Limiting standby power, weatherizing your home and other easy tips for maximizing your energy savings

Recently, digital news website PC Advisor published an article listing simple energy-saving tips that people can easily begin implementing in their daily lives. Not only do these suggestions benefit the environment, but they can also help cut the costs of your utility bills.

The simplest place to start is by reducing the amount of standby power your electronics consume by unplugging your devices when you aren't actively using them. According to EnergyStar, standby power accounts for more than $10 billion in annual energy costs, or, about $100 per household. While it makes sense to leave things like clocks on at all times, you might want to unplug your TVs, DVD players and computers when you don't need them.

When it comes to heating and cooling your home, there are a few easy actions you can take to reduce costs. Programmable thermostats are helpful because they adjust the temperature automatically, maximizing your energy savings. By caulking and weatherstripping windows and doors, you can keep heat from escaping your house and cut back on utility bills during the winter.
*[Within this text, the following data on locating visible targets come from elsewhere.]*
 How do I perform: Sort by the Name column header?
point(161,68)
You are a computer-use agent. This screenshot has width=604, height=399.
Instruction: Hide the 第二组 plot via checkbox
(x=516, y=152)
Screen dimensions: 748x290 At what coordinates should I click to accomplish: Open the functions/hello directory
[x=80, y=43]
During the warmer months when you use an air conditioner, it's important to clean the filters regularly and keep the surrounding area clear to maintain airflow.
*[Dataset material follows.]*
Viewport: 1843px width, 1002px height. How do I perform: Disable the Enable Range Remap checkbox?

Chances are, the appliances you have in your kitchen use a lot of energy. While turning your refrigerator and freezer off isn't advised, you can make sure that the temperature settings aren't lower than they need to be and that your fridge isn't too overcrowded, which can prevent the air from circulating properly. If you have a dishwasher, don't pre-rinse your dishes before loading them into it. This can help you save money on your water bill. And when you're boiling water in the tea kettle, only fill it with as much as you need.

By implementing these simple changes, you can make your home more energy-efficient and save money on monthly bills. If you're interested in more significant upgrades, you may want to contact a home inspection contractor. They can conduct an energy audit and help you determine how to get started.